The Appropriateness of Routine Medication Treatment for Schizophrenia

Alexander S. Young13, Noosha Niv2,3, Amy N. Cohen2, Christopher Kessler3,4 and Kirk McNagny5
2 Department of Veterans Affairs Desert Pacific Mental Illness Research, Education and Clinical Center, Los Angeles, CA
3 Department of Psychiatry and Biobehavioral Sciences, University of California Los Angeles
4 Greater Los Angeles VA Healthcare Center, Los Angeles, CA
5 Long Beach Veterans Affairs Healthcare Center, Long Beach, CA

1 To whom correspondence should be addressed; West Los Angeles Veterans Affairs Healthcare Center and University of California Los Angeles, MIRECC, 11301 Wilshire Boulevard (210A), Los Angeles, CA 90073; e-mail: ayoung{at}ucla.edu.

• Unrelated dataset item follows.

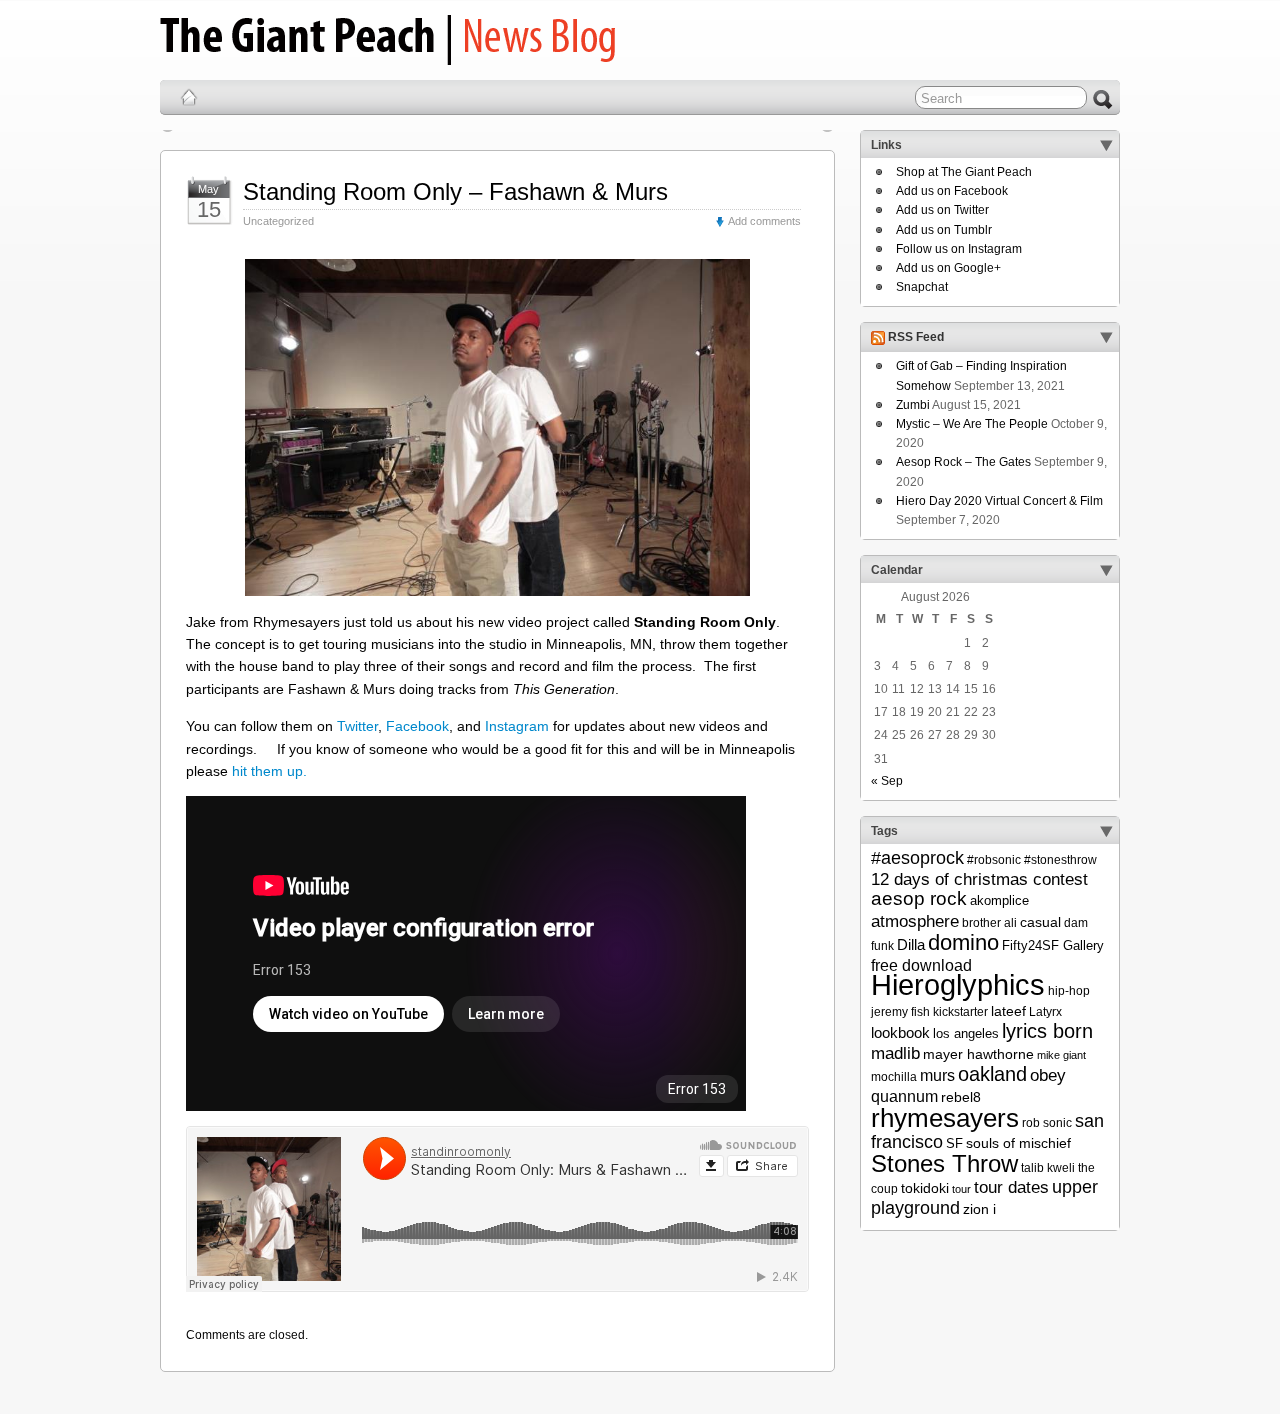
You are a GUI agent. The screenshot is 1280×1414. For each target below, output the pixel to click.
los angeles (966, 1033)
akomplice (999, 900)
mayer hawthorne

Objective: Although national guidelines specify appropriate strategies for the treatment of schizophrenia, this disorder presents challenges to clinicians and health-care organizations. To improve care, it is useful to understand how often patients receive appropriate treatment. Most research evaluating treatment was performed when first-generation antipsychotic medications were the modal treatment. Given that most prescriptions are now for second-generation medications, this study describes current clinical problems and the appropriateness of treatment in routine practice. Method: Between 2002 and 2004, a random sample of patients (n = 398) were interviewed at baseline and 1 year at 3 Department of Veterans Affairs mental health clinics. Symptoms and side effects were assessed. Analyses examined whether prescribing were consistent with guidelines in patients with significant psychosis, depression, parkinsonism, akathisia, tardive dyskinesia, or elevated weight. Results: Few patients met criteria for depression, parkinsonism, or akathisia. A total of 44% of patients had significant psychosis, 11% had tardive dyskinesia, and 46% were overweight. Medication was appropriate in 27% of patients with psychosis, 25% of patients with tardive dyskinesia, and 2% of patients with elevated weight. Management of elevated weight improved modestly over time. Treatment was more likely to improve for patients whose psychiatrists had more than 12 patients with schizophrenia in their caseload. Conclusion: Compared with the 1990s, outpatients are more likely to have significant psychosis. The rate of appropriate treatment of psychosis is unchanged. Weight gain has become a prevalent side effect, yet treatment is rarely changed in response to weight. There is a need for interventions that improve management of psychosis and weight.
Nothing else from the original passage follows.